Eine im Exil lebende Mitbegründerin der russischen Menschenrechtsorganisation Memorial ist diesmal Schirmherrin des Kunstfests Weimar. Eine Schau zeigt Objekte, die von Terror in der Sowjetunion zeugen.
Die russische Friedensnobelpreisträgerin Irina Scherbakowa hat die Schirmherrschaft für das Kunstfest Weimar in diesem Jahr übernommen. Das gab der Künstlerische Leiter des Festivals, Rolf C. Hemke, am Freitag in Weimar bekannt. Die Kulturwissenschaftlerin Scherbakowa hat die inzwischen in Russland verbotene Menschenrechtsorganisation Memorial mitbegründet und lebt im deutschen Exil. Die Ausstellung "Das andere Russland" widmet sich ab dem 21. August im Bauhaus Museum Weimar (ab 21.8.) der Organisation.
Treibende Kraft hinter der Zusammenarbeit von Kunstfest und Scherbakowa ist der frühere Leiter der Stiftung Gedenkstätten Buchenwald und Mittelbau-Dora, Volkhard Knigge. Ihm zufolge werden bei der Schau auch Objekte aus der gefährdeten Sammlung von Memorial zu sehen sein, die von den Repressionen und Terror in der Sowjetunion zeugen. Es sei gelungen, wenige dieser Objekte aus Russland nach Deutschland zu bringen. Die Schau soll später als Wanderausstellung durch Deutschland reisen.
"Es gibt einen globalen Feldzug gegen demokratische Kultur", sagte Knigge am Freitag. Auch deshalb sei es wichtig daran zu erinnern, "wofür wir kämpfen". Unter diesem Motto bietet das spartenübergreifende Kunstfest in diesem Jahr 48 Projekte, darunter 22 Ur- und Erstaufführungen. Dabei nimmt das Festival deutlich Bezug zu politischen Themen, auch mit Blick auf den Zeitpunkt: Das Kunstfest beginnt am 21. August, also eineinhalb Wochen vor der Landtagswahl am 1. September. Es endet wenige Tage danach am 8. September. In jüngsten Umfragen kommt die vom Thüringer Verfassungsschutz als gesichert rechtsextrem eingestufte AfD auf 29 bis 30 Prozent.
Hollywood in Weimar
Vor diesem Hintergrund ist etwa eine "Konzertante Wahlerinnerung im Galaformat mit Starbesetzung" am 31. August geplant. Bei dem Konzept, das der Autor, Regisseur und Sänger Schorsch Kamerun erdacht hat, wirkt auch die aus Thüringen stammende Hollywood-Schauspielerin Sandra Hüller mit.

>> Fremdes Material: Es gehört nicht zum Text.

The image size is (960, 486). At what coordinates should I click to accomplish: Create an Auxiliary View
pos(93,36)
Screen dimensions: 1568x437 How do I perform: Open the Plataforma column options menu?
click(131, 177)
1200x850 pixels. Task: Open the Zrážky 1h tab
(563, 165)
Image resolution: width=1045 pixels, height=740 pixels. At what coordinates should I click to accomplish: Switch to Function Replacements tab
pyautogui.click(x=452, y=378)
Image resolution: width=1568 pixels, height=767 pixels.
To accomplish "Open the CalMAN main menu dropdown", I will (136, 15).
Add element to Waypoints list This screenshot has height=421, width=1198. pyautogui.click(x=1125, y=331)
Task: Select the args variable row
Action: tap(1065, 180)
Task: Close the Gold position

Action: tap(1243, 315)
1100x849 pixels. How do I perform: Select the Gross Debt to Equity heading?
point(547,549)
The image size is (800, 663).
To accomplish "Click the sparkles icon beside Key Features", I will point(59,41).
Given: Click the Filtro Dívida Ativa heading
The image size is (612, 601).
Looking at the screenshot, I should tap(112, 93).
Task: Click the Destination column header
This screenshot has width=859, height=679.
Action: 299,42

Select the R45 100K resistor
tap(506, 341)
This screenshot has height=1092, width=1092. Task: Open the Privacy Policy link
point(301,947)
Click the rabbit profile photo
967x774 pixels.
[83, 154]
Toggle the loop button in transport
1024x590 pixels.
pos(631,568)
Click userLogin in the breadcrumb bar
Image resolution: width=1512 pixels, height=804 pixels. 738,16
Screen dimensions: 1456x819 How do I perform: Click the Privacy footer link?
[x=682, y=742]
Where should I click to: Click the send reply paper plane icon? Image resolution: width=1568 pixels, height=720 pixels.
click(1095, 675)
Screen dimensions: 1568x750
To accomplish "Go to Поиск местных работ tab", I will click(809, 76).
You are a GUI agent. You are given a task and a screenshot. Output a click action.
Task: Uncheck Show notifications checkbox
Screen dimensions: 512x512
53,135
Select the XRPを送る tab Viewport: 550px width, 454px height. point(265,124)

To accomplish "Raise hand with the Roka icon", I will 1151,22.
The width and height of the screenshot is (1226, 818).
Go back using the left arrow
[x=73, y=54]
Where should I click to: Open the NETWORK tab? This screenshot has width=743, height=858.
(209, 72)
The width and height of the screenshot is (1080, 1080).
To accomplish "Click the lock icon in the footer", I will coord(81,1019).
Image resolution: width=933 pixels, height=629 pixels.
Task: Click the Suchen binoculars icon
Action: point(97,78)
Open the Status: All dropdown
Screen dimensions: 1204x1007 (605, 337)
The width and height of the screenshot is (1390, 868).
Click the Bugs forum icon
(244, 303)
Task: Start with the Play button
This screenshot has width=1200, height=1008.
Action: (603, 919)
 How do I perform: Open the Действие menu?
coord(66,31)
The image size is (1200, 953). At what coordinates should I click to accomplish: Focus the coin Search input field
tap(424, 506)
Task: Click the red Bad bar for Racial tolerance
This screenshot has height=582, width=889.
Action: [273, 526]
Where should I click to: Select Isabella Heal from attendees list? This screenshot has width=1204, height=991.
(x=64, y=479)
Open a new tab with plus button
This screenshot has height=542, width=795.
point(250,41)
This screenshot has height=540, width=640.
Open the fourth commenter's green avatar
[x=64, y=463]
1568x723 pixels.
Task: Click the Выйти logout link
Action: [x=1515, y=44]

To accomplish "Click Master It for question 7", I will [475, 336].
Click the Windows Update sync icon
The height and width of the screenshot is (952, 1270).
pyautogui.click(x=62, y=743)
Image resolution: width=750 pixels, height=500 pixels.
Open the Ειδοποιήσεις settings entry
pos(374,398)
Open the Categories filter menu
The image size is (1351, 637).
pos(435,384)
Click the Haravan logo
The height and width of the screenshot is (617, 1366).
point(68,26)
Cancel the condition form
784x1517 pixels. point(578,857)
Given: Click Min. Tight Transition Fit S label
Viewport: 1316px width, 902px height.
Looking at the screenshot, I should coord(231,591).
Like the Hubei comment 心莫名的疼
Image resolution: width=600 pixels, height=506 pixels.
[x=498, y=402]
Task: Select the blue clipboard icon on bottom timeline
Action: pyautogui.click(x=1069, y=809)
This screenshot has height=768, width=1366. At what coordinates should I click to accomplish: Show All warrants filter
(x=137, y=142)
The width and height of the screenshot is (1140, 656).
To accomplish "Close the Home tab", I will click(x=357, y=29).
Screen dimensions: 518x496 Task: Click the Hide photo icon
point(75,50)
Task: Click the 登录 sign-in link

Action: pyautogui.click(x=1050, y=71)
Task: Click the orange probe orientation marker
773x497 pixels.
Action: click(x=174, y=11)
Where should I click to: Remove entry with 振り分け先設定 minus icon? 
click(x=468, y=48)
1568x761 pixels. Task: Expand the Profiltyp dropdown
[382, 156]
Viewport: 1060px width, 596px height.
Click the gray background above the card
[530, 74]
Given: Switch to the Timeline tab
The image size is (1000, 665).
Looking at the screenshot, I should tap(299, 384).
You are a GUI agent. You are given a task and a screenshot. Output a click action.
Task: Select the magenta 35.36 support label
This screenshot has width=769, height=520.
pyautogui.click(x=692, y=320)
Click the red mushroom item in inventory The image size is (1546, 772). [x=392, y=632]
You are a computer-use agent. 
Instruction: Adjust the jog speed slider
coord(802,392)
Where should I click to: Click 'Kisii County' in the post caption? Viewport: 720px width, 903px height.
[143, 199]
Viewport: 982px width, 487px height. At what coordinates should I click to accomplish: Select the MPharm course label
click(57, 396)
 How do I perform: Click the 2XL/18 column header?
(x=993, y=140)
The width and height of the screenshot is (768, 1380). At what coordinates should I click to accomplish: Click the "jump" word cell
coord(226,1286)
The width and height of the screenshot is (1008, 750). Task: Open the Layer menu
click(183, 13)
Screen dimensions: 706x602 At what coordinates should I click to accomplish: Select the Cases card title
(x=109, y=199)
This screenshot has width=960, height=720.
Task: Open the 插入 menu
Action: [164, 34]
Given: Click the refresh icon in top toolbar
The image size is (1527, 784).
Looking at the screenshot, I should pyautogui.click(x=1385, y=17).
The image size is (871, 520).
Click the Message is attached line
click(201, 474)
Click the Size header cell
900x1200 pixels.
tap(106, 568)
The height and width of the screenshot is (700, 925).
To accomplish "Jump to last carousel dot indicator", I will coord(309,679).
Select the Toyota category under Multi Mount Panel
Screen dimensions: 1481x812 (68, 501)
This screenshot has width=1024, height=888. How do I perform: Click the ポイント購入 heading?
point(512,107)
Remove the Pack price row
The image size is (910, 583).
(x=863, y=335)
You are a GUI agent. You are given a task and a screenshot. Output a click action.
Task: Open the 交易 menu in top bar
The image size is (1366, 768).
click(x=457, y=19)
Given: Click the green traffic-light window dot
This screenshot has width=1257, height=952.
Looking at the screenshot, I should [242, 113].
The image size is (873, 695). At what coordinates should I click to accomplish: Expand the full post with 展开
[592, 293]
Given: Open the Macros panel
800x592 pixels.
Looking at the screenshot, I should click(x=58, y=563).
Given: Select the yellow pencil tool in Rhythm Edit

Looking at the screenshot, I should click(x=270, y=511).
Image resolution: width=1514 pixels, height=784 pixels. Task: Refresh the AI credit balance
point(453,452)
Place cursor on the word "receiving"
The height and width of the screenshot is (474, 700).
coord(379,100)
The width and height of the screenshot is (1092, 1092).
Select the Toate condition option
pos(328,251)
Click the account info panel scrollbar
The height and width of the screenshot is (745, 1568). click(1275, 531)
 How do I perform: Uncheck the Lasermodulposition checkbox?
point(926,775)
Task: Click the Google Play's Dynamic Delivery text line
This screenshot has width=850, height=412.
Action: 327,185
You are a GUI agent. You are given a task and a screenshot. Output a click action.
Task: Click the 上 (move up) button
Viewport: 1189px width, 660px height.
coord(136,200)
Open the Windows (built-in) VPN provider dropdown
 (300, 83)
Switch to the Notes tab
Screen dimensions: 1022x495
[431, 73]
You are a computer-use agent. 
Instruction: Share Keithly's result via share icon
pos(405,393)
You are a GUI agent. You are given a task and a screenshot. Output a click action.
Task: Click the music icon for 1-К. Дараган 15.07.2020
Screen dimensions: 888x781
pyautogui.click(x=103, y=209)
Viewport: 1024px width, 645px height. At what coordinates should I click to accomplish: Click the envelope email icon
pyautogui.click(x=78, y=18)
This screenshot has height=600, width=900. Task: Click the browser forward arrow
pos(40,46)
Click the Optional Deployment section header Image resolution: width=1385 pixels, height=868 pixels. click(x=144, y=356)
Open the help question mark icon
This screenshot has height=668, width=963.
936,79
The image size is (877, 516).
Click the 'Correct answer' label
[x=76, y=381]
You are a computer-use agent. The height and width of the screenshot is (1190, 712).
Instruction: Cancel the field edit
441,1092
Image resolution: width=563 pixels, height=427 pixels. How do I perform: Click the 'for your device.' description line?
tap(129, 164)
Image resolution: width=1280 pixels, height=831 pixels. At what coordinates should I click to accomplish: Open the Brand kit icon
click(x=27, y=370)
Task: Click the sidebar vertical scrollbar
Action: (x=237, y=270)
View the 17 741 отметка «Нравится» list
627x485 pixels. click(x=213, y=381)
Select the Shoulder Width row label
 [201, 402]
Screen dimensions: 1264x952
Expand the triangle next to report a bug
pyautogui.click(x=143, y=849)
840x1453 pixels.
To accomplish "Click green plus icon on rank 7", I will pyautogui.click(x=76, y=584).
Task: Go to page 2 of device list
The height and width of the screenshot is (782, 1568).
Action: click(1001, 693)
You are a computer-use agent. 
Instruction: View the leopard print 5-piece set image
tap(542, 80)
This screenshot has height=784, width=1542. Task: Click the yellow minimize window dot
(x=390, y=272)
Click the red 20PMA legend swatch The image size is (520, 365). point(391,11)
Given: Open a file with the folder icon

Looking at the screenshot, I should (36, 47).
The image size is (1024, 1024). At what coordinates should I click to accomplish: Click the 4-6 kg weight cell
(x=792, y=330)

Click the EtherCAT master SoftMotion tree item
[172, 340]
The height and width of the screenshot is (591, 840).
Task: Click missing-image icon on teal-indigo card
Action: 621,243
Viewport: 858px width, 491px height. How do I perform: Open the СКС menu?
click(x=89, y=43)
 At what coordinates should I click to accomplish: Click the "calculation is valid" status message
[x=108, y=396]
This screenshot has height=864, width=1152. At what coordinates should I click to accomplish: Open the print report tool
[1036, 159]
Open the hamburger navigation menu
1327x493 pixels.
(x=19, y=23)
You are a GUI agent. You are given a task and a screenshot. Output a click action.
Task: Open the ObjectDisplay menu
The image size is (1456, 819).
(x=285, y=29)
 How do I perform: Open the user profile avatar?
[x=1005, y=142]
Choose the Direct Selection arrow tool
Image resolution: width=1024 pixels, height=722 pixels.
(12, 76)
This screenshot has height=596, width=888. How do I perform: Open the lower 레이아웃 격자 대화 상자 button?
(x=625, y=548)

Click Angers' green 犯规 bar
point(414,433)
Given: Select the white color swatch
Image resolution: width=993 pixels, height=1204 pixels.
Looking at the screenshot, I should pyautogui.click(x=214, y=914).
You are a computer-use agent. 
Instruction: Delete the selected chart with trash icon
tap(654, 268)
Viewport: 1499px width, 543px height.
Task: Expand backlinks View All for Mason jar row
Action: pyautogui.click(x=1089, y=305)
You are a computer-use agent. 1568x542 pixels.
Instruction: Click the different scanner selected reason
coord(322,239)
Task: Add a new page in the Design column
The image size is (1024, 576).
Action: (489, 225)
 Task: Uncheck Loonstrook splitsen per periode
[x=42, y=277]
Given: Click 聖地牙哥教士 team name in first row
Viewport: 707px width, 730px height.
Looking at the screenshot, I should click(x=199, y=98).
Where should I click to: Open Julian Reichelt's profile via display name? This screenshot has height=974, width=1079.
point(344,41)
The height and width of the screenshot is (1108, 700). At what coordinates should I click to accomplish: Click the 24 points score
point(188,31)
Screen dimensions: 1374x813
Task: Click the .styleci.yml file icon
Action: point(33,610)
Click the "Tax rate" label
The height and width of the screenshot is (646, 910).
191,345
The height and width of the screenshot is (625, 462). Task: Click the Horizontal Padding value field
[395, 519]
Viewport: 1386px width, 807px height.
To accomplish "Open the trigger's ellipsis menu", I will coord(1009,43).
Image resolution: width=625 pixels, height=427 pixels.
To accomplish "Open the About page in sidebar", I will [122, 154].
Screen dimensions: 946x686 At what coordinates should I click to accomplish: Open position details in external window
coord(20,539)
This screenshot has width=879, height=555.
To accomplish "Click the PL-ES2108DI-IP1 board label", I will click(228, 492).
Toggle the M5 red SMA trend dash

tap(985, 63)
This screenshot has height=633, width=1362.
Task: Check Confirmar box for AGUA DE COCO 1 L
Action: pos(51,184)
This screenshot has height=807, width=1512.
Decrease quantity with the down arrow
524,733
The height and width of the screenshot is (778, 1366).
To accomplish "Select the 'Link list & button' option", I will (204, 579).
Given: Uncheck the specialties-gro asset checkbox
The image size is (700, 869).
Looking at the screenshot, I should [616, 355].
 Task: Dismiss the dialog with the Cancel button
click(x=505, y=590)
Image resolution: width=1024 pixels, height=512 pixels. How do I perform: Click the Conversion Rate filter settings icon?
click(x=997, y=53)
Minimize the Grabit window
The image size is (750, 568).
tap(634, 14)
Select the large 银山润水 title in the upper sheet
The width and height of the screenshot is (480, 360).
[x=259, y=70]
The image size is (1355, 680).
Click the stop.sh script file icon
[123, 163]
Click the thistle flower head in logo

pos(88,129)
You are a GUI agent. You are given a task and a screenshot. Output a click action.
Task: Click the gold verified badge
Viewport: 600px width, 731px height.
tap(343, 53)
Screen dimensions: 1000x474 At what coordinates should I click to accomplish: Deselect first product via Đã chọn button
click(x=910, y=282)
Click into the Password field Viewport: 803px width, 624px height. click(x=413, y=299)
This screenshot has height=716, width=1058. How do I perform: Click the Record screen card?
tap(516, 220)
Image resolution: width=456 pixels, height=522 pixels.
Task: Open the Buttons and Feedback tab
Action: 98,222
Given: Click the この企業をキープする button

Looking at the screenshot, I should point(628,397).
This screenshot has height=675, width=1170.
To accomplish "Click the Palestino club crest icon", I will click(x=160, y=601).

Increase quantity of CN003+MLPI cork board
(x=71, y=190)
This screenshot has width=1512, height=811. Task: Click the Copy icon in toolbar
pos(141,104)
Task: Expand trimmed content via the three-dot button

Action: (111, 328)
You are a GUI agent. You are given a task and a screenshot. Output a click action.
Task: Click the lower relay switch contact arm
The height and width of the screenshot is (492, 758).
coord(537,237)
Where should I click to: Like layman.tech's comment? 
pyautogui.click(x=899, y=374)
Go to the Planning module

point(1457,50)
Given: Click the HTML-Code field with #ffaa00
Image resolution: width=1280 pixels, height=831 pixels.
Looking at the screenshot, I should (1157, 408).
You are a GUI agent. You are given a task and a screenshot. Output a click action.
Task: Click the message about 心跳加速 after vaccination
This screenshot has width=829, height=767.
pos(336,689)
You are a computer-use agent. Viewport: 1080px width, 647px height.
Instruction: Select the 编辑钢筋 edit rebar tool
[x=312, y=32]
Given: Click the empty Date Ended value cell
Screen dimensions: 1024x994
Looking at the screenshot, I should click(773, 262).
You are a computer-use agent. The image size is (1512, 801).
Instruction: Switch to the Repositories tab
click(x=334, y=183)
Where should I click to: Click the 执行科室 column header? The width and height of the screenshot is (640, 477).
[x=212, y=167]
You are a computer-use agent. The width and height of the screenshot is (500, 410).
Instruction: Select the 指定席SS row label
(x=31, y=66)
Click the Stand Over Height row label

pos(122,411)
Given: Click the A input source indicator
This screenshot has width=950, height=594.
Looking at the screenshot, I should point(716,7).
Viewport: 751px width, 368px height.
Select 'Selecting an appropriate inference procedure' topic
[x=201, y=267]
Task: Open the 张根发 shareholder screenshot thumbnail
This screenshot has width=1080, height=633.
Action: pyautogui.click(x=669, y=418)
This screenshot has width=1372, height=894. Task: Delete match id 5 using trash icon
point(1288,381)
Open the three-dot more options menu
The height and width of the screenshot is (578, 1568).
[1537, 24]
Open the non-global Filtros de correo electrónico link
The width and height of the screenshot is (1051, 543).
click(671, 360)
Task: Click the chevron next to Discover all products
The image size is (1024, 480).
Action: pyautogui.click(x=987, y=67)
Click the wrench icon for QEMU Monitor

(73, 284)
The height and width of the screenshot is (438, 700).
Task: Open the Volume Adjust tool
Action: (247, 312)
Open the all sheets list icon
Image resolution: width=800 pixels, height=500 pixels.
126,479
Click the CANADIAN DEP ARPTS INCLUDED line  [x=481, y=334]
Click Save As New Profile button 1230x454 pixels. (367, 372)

Der Abend ist Teil der Performance-Reihe "Bevor wir kippen".
Zu den Höhepunkten in diesem Jahr dürfte die Uraufführung "S wie Schädel" zählen. Für das Theaterprojekt stellte der Autor und Thomas-Mann-Preisträger Navid Kermani Texte zusammen, die der 90-jährige Theaterregisseur Roberto Ciulli und die Schauspielerin Eva Mattes auf die Bühne bringen - als "szenische Reflektion einer ungreifbaren Welt."
Das Kunstfest ist eigenen Angaben zufolge das größte Festival für zeitgenössische Künste in Ostdeutschland. Internationale Projekte aus Theater, bildender Kunst, Tanz, Literatur und aus weiteren Sparten werden dabei gezeigt. Im vergangenen Jahr kamen rund 41.000 Menschen zum Kunstfest. Für die kostenpflichtigen unter den rund 160 Veranstaltungen seien rund 8100 Tickets verkauft worden.